Jason Shafrin’s journal round-up for 9th September 2019

Every Monday our authors provide a round-up of some of the most recently published peer reviewed articles from the field. We don’t cover everything, or even what’s most important – just a few papers that have interested the author. Visit our Resources page for links to more journals or follow the HealthEconBot. If you’d like to write one of our weekly journal round-ups, get in touch.

Price effects of a hospital merger: heterogeneity across health insurers, hospital products, and hospital locations. Health Economics [PubMed] [RePEc] Published 1st July 2019

Most economics literature indicates that hospital mergers typically result in higher prices. But what does higher prices mean? Does it mean higher prices for all services? Higher prices for all health insurers?

Many economic models assume that hospitals charge a standard base rate and charges for individuals’ procedures are a fixed ratio of the base across all hospitals. This approach would make sense in a DRG-based system where prices are proportional to the product of a hospital’s base rate and the Medicare Severity DRG specific weight for a given hospitalization.

In practice, however, it is possible for prices to vary across procedures, across different negotiated contracts with insurers, and even across different locations within the same hospital system. For instance, the economic theory in this paper shows that the effect of a hospital merger increases prices most when an insurer’s bargaining power is high. Why? Because if the insurer had weak bargaining power, the hospital already would have high prices; the marginal impact is only felt when insurers had market power to begin with. Another interesting theoretical prediction is that if substitution between hospitals is stronger for service A than service B, prices will increase more for the former product, since the merger decreases the ability of consumers to substitute across hospitals due to decreased supply.

In their empirical applications, the authors use a comprehensive nationwide patient‐level data set from the Netherlands, on hospital admissions and prices. The study looks at three separate services: hip replacement, knee replacement, and cataract surgery. They use a difference-in-difference approach to measure the impact of a merger on prices for different services and across payers.

Although the authors did replicate earlier findings and showed that prices generally rise after a merger, the authors found significant heterogeneity. For instance, prices rose for hip replacements but not for knee replacements or cataracts. Prices rose for four health insurers but not for a fifth. In short, while previous findings about average prices still hold, in the real world, the price impact is much more heterogeneous than previous models would predict.

The challenges of universal health insurance in developing countries: evidence from a large-scale randomized experiment in Indonesia. NBER Working Paper [RePEc] Published August 2019

In 2014, the Indonesian government launched Jaminan Kesehatan Nasional (JKN), a national, contributory health insurance program that aimed to provide universal health coverage by 2019. The program requires individuals to pay premiums for coverage but there is an insurance mandate. JKN, however, faced two key challenges: low enrollment and high cost. Only 20% of eligible individuals enrolled. Further, the claims paid exceeded premiums received by a factor of more than 6 to 1.

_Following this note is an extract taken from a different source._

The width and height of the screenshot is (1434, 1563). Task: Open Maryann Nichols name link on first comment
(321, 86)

This working paper by Banerjee et al describes a large-scale, multi-arm experiment to examine three interventions to potentially address these issues. The interventions included: (i) premium subsidy, (ii) transaction cost reduction, and (iii) information dissemination. For the first intervention, individuals received either 50% or 100% premium subsidy if they signed up within a limited time frame. For the second intervention, households received at-home assistance to enroll in plans through the online registration system (rather than traveling to a distant insurance office to enroll). For the third intervention, the authors randomized some individuals to receive various informational items. The real benefit of this study is that people were randomized to these different interventions.

Using this study design, the authors found that premium assistance did increase enrollment. Further, premium assistance did not affect per person costs since the individuals who enrolled were healthier on average. Thus, the fear that subsidies would increase adverse selection was unfounded. The authors also found that offering help in registering for insurance increased enrollment. Thus, it appears that the ‘hassle cost’ of signing up for a government program represents a real hassle with tangible implications. However, the additional insurance information provided had no effect on enrollment.

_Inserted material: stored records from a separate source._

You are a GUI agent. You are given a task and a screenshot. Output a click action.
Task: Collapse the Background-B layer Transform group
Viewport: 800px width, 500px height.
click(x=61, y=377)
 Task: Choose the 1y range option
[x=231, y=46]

These results are both encouraging and discouraging. Premium subsidies work and do not drive up cost per person. However, enrollment levels – even with a 100% premium subsidy and assistance registering for insurance – were only at 30%. This figure is far better than the baseline figure of 8%, but far from the ‘universal’ coverage envisioned by the creators of JKN.

Credits

Thesis Thursday: Firdaus Hafidz

On the third Thursday of every month, we speak to a recent graduate about their thesis and their studies. This month’s guest is Dr Firdaus Hafidz who has a PhD from the University of Leeds. If you would like to suggest a candidate for an upcoming Thesis Thursday, get in touch.

Title
Assessing the efficiency of health facilities in Indonesia
Supervisors
Tim Ensor, Sand Tubeuf
Repository link
http://etheses.whiterose.ac.uk/id/eprint/21575

What are some of the key features of health and health care in Indonesia?

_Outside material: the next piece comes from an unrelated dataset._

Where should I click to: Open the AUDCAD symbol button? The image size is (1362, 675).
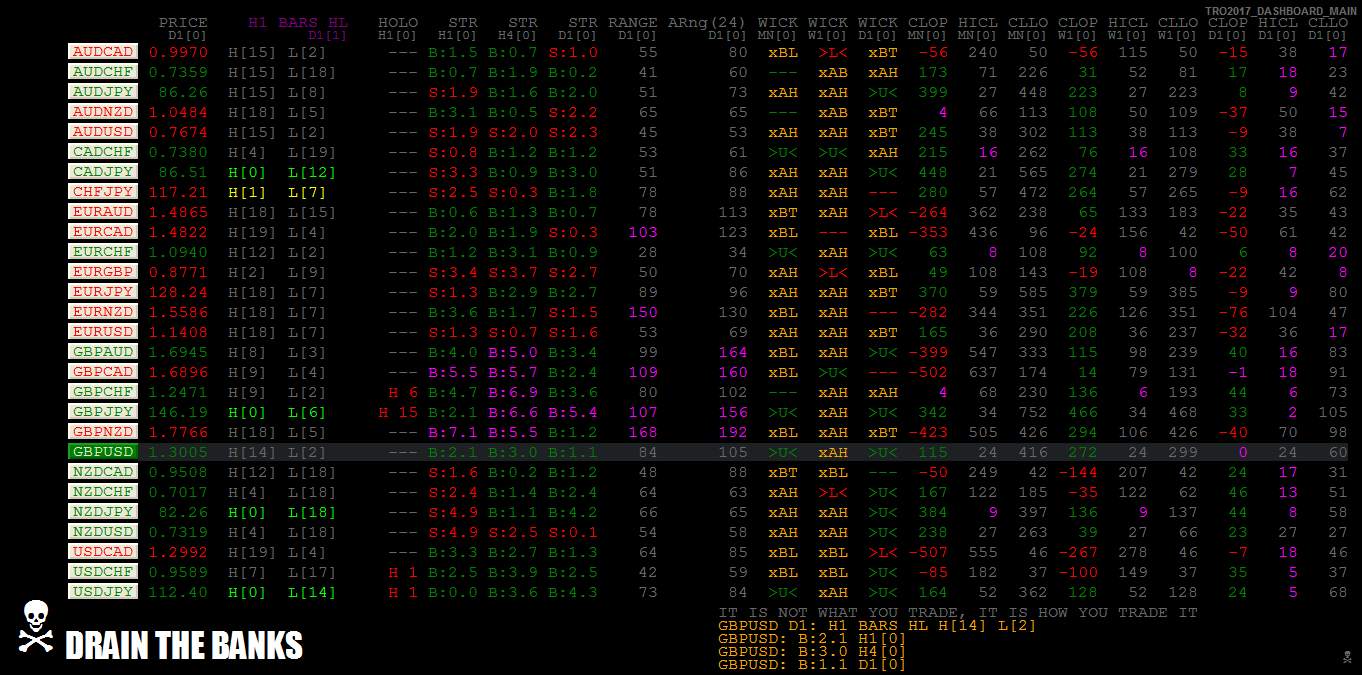click(x=103, y=52)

Indonesia is a diverse country, with more than 17 thousand islands and 500 districts. Thus, there is a wide discrepancy of health outcomes across Indonesia, which also reflects the country’s double burden of both communicable and emerging non-communicable diseases. Communicable diseases such as tuberculosis, diarrhoea and lower respiratory tract infections remain as significant issues in Indonesia, especially in remote areas. At the same time, non-communicable diseases are becoming a major public health problem, especially in urban areas.

Total healthcare expenditure per capita grew rapidly, but in certain outcomes, such as maternal mortality rate, Indonesia performs less well than other low- and middle-income countries. Health facilities represent the largest share of healthcare expenditures, but utilisation is still considered low in both hospitals and primary healthcare facilities. Given the scarcity of public healthcare resources, out-of-pocket expenditure remains considerably higher than the global average.

To reduce financial barriers, the Government of Indonesia introduced health insurance in 1968. Between 2011 and 2014, there were three major insurance schemes: 1) Jamkesmas – poor scheme; 2) Jamsostek – formal sector workers scheme; and 3) Askes – civil servant scheme. In 2014, the three schemes were combined into a single-entity National Health Insurance scheme.

What methods can be used to measure the efficiency of health care in low and middle-income countries?

We reviewed measurements of efficiency in empirical analyses conducted in low- and middle-income countries. Methods, including techniques, variables, and efficiency indicators were summarised. There was no consensus on the most appropriate technique to measure efficiency, though most existing studies have relied on ratio analysis and data envelopment analysis because it is simple, easy to compute, low-cost and can be performed on small samples. The physical inputs included the type of capital (e.g. the number of beds and size of health facilities) and the type of labour (e.g. the number of medical and non-medical staff). Most of the published literature used health services as outputs (e.g. the number of outpatient visits, admission and inpatient days). However, because of poor data availability, fewer studies used case-mix and quality indicators to adjust outputs. So most of the studies in the literature review assumed that there was no difference in the severity and effectiveness of healthcare services. Despite the complexity of the techniques, researchers are responsible to provide interpretable results to the policymakers to guide their decisions for a better health policy on efficiency. Adopting appropriate methods that have been used globally would be beneficial to benchmark empirical studies.

Were you able to identify important sources of inefficiency in Indonesia?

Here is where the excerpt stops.